Méthodes de détection de l’EBV
La détection de ce virus peut être réalisée selon différentes techniques (figure 3) : – Par culture virale, réservée à la recherche (transformation des lymphocytes in vitro) – Sur tissu fixé en formol et inclus en paraffine, o Par immunohistochimie (détection des protéines virales grâce à un anticorps), plus utile pour définir un type de latence que pour la mise en évidence du virus. Le marquage peut être absent même en présence du virus. EBNA1&2 (Epstein Barr nuclear antigens), marquage nucléaire. LMP1 (Latent Membrane Protein of EBV), marquage cytoplasmique et membranaire. o Par hybridation in situ (détection de petits ARN non codants) Avec les sondes EBER 1 et 2 complémentaires des transcrits EBER de l’EBV, le marquage est nucléaire.

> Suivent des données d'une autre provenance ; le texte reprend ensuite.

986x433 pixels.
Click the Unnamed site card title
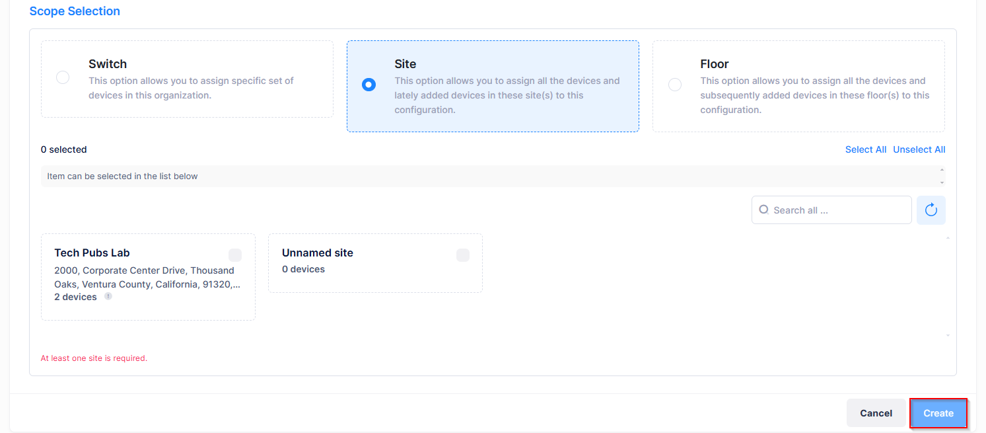pos(317,253)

L’expression des ARN EBER est constante dans les 4 types de latences décrites26,35 rendant cette technique plus sensible et plus spécifique que la détection des protéines virales membranaires ou nucléaires, aux résultats plus inconstants36,37 . L’avantage de l’hybridation in situ est qu’elle est morphologique, et peut permettre la quantification, la localisation et l’identification du type de cellules marquées dans le tissu.